▸ Extracted data:
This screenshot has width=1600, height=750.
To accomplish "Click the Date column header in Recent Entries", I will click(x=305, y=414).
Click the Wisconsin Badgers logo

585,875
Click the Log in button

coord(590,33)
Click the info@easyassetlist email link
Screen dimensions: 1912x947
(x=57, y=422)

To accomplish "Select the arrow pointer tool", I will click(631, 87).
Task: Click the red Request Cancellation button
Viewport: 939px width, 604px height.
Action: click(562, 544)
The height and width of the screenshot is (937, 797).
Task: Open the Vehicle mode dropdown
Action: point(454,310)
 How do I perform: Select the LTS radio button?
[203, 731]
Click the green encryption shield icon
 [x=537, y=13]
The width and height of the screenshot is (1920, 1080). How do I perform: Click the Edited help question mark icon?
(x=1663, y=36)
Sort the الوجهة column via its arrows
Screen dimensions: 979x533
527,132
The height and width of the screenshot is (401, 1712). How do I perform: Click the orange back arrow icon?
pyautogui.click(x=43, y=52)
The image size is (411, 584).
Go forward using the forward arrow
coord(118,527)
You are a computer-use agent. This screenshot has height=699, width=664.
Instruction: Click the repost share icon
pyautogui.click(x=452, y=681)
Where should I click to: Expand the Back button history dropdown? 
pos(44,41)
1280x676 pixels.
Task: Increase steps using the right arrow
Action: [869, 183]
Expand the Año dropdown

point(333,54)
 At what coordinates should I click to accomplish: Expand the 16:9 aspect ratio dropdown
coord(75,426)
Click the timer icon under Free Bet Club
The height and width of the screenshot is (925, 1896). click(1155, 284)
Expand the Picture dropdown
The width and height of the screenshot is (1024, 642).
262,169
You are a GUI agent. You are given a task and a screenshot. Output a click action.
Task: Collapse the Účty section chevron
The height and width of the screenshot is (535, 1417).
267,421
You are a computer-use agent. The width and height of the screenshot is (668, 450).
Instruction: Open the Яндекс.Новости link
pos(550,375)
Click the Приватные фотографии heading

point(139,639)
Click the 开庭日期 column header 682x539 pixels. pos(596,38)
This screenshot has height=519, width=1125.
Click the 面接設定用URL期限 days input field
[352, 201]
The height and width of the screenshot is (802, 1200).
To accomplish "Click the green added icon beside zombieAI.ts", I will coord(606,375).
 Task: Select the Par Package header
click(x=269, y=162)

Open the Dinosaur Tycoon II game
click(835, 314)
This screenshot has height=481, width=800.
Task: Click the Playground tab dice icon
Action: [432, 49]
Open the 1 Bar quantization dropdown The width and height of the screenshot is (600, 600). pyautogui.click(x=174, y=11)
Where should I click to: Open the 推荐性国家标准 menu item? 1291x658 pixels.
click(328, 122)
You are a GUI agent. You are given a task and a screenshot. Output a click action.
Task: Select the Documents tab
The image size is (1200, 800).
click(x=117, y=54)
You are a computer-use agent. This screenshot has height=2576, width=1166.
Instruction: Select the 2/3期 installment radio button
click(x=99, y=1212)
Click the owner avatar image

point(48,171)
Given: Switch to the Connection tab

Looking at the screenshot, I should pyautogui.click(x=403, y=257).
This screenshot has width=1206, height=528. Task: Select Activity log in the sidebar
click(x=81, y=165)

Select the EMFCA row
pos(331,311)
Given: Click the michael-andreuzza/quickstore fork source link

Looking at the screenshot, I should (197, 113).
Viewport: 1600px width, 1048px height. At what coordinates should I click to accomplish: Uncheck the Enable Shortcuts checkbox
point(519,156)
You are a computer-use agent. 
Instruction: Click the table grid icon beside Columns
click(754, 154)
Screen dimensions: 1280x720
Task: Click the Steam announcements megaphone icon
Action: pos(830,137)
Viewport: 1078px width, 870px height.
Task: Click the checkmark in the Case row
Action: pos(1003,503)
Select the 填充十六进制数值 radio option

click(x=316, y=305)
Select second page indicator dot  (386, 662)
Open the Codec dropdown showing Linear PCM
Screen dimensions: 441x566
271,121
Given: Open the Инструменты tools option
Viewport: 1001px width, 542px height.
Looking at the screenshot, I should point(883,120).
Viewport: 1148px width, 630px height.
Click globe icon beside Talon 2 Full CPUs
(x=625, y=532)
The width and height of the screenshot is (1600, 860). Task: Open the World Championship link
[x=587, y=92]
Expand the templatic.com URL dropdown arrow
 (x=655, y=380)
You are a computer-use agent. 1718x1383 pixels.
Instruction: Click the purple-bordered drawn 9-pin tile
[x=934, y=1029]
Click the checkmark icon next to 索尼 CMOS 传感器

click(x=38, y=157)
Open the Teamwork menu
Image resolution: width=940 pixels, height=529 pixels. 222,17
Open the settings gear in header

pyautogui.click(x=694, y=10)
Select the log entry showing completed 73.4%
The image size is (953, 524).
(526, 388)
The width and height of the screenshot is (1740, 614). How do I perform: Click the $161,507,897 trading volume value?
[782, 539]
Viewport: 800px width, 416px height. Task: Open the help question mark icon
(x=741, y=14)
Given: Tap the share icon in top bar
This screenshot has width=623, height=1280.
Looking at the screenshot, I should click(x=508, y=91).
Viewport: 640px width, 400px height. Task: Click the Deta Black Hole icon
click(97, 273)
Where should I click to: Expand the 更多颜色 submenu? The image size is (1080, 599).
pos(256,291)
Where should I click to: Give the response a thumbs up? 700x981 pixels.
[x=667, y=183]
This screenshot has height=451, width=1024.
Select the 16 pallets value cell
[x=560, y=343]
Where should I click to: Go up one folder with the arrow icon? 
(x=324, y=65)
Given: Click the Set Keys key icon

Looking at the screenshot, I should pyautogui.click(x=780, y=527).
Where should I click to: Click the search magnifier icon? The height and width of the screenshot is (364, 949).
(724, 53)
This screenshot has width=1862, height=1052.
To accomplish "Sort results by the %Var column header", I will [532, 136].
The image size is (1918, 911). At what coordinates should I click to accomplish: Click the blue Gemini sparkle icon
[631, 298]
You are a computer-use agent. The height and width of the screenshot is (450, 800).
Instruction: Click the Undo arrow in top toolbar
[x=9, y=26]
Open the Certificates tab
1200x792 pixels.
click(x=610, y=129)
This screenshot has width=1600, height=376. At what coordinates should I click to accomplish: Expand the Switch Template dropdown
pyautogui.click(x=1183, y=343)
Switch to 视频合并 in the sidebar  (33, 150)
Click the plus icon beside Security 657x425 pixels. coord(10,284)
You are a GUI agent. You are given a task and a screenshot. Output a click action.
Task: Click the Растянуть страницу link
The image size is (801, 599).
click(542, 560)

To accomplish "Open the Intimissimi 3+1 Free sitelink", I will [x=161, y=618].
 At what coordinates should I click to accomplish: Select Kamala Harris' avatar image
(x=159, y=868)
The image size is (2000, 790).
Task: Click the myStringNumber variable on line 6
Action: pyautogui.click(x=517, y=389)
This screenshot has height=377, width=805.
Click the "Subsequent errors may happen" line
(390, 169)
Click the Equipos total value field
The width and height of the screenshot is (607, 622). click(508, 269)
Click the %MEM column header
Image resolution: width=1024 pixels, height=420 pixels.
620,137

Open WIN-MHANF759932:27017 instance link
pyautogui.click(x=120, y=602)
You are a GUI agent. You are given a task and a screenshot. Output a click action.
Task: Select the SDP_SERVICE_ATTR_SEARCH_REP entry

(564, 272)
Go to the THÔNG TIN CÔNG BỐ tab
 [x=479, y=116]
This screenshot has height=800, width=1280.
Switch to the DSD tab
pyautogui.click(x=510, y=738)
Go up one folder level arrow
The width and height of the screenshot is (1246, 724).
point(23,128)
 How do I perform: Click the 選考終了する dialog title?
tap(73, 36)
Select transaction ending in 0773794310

▸ Directions for this task: The material above needs to be reproduced exactly as written.

▸ Task result:
This screenshot has width=1600, height=750.
To accomplish "Click the Date column header in Recent Entries", I will click(x=305, y=414).
Click the Wisconsin Badgers logo

585,875
Click the Log in button

coord(590,33)
Click the info@easyassetlist email link
Screen dimensions: 1912x947
(x=57, y=422)

To accomplish "Select the arrow pointer tool", I will click(631, 87).
Task: Click the red Request Cancellation button
Viewport: 939px width, 604px height.
Action: click(562, 544)
The height and width of the screenshot is (937, 797).
Task: Open the Vehicle mode dropdown
Action: point(454,310)
 How do I perform: Select the LTS radio button?
[203, 731]
Click the green encryption shield icon
 [x=537, y=13]
The width and height of the screenshot is (1920, 1080). How do I perform: Click the Edited help question mark icon?
(x=1663, y=36)
Sort the الوجهة column via its arrows
Screen dimensions: 979x533
527,132
The height and width of the screenshot is (401, 1712). How do I perform: Click the orange back arrow icon?
pyautogui.click(x=43, y=52)
The image size is (411, 584).
Go forward using the forward arrow
coord(118,527)
You are a computer-use agent. This screenshot has height=699, width=664.
Instruction: Click the repost share icon
pyautogui.click(x=452, y=681)
Where should I click to: Expand the Back button history dropdown? 
pos(44,41)
1280x676 pixels.
Task: Increase steps using the right arrow
Action: [869, 183]
Expand the Año dropdown

point(333,54)
 At what coordinates should I click to accomplish: Expand the 16:9 aspect ratio dropdown
coord(75,426)
Click the timer icon under Free Bet Club
The height and width of the screenshot is (925, 1896). click(1155, 284)
Expand the Picture dropdown
The width and height of the screenshot is (1024, 642).
262,169
You are a GUI agent. You are given a task and a screenshot. Output a click action.
Task: Collapse the Účty section chevron
The height and width of the screenshot is (535, 1417).
267,421
You are a computer-use agent. The width and height of the screenshot is (668, 450).
Instruction: Open the Яндекс.Новости link
pos(550,375)
Click the Приватные фотографии heading

point(139,639)
Click the 开庭日期 column header 682x539 pixels. pos(596,38)
This screenshot has height=519, width=1125.
Click the 面接設定用URL期限 days input field
[352, 201]
The height and width of the screenshot is (802, 1200).
To accomplish "Click the green added icon beside zombieAI.ts", I will coord(606,375).
 Task: Select the Par Package header
click(x=269, y=162)

Open the Dinosaur Tycoon II game
click(835, 314)
This screenshot has height=481, width=800.
Task: Click the Playground tab dice icon
Action: [432, 49]
Open the 1 Bar quantization dropdown The width and height of the screenshot is (600, 600). pyautogui.click(x=174, y=11)
Where should I click to: Open the 推荐性国家标准 menu item? 1291x658 pixels.
click(328, 122)
You are a GUI agent. You are given a task and a screenshot. Output a click action.
Task: Select the Documents tab
The image size is (1200, 800).
click(x=117, y=54)
You are a computer-use agent. This screenshot has height=2576, width=1166.
Instruction: Select the 2/3期 installment radio button
click(x=99, y=1212)
Click the owner avatar image

point(48,171)
Given: Switch to the Connection tab

Looking at the screenshot, I should pyautogui.click(x=403, y=257).
This screenshot has width=1206, height=528. Task: Select Activity log in the sidebar
click(x=81, y=165)

Select the EMFCA row
pos(331,311)
Given: Click the michael-andreuzza/quickstore fork source link

Looking at the screenshot, I should (197, 113).
Viewport: 1600px width, 1048px height. At what coordinates should I click to accomplish: Uncheck the Enable Shortcuts checkbox
point(519,156)
You are a computer-use agent. 
Instruction: Click the table grid icon beside Columns
click(754, 154)
Screen dimensions: 1280x720
Task: Click the Steam announcements megaphone icon
Action: pos(830,137)
Viewport: 1078px width, 870px height.
Task: Click the checkmark in the Case row
Action: pos(1003,503)
Select the 填充十六进制数值 radio option

click(x=316, y=305)
Select second page indicator dot  (386, 662)
Open the Codec dropdown showing Linear PCM
Screen dimensions: 441x566
271,121
Given: Open the Инструменты tools option
Viewport: 1001px width, 542px height.
Looking at the screenshot, I should point(883,120).
Viewport: 1148px width, 630px height.
Click globe icon beside Talon 2 Full CPUs
(x=625, y=532)
The width and height of the screenshot is (1600, 860). Task: Open the World Championship link
[x=587, y=92]
Expand the templatic.com URL dropdown arrow
 (x=655, y=380)
You are a computer-use agent. 1718x1383 pixels.
Instruction: Click the purple-bordered drawn 9-pin tile
[x=934, y=1029]
Click the checkmark icon next to 索尼 CMOS 传感器

click(x=38, y=157)
Open the Teamwork menu
Image resolution: width=940 pixels, height=529 pixels. 222,17
Open the settings gear in header

pyautogui.click(x=694, y=10)
Select the log entry showing completed 73.4%
The image size is (953, 524).
(526, 388)
The width and height of the screenshot is (1740, 614). How do I perform: Click the $161,507,897 trading volume value?
[782, 539]
Viewport: 800px width, 416px height. Task: Open the help question mark icon
(x=741, y=14)
Given: Tap the share icon in top bar
This screenshot has width=623, height=1280.
Looking at the screenshot, I should click(x=508, y=91).
Viewport: 640px width, 400px height. Task: Click the Deta Black Hole icon
click(97, 273)
Where should I click to: Expand the 更多颜色 submenu? The image size is (1080, 599).
pos(256,291)
Where should I click to: Give the response a thumbs up? 700x981 pixels.
[x=667, y=183]
This screenshot has height=451, width=1024.
Select the 16 pallets value cell
[x=560, y=343]
Where should I click to: Go up one folder with the arrow icon? 
(x=324, y=65)
Given: Click the Set Keys key icon

Looking at the screenshot, I should pyautogui.click(x=780, y=527).
Where should I click to: Click the search magnifier icon? The height and width of the screenshot is (364, 949).
(724, 53)
This screenshot has width=1862, height=1052.
To accomplish "Sort results by the %Var column header", I will [532, 136].
The image size is (1918, 911). At what coordinates should I click to accomplish: Click the blue Gemini sparkle icon
[631, 298]
You are a computer-use agent. The height and width of the screenshot is (450, 800).
Instruction: Click the Undo arrow in top toolbar
[x=9, y=26]
Open the Certificates tab
1200x792 pixels.
click(x=610, y=129)
This screenshot has width=1600, height=376. At what coordinates should I click to accomplish: Expand the Switch Template dropdown
pyautogui.click(x=1183, y=343)
Switch to 视频合并 in the sidebar  (33, 150)
Click the plus icon beside Security 657x425 pixels. coord(10,284)
You are a GUI agent. You are given a task and a screenshot. Output a click action.
Task: Click the Растянуть страницу link
The image size is (801, 599).
click(542, 560)

To accomplish "Open the Intimissimi 3+1 Free sitelink", I will [x=161, y=618].
 At what coordinates should I click to accomplish: Select Kamala Harris' avatar image
(x=159, y=868)
The image size is (2000, 790).
Task: Click the myStringNumber variable on line 6
Action: pyautogui.click(x=517, y=389)
This screenshot has height=377, width=805.
Click the "Subsequent errors may happen" line
(390, 169)
Click the Equipos total value field
The width and height of the screenshot is (607, 622). click(508, 269)
Click the %MEM column header
Image resolution: width=1024 pixels, height=420 pixels.
620,137

Open WIN-MHANF759932:27017 instance link
pyautogui.click(x=120, y=602)
You are a GUI agent. You are given a task and a screenshot. Output a click action.
Task: Select the SDP_SERVICE_ATTR_SEARCH_REP entry

(564, 272)
Go to the THÔNG TIN CÔNG BỐ tab
 [x=479, y=116]
This screenshot has height=800, width=1280.
Switch to the DSD tab
pyautogui.click(x=510, y=738)
Go up one folder level arrow
The width and height of the screenshot is (1246, 724).
point(23,128)
 How do I perform: Click the 選考終了する dialog title?
tap(73, 36)
Select transaction ending in 0773794310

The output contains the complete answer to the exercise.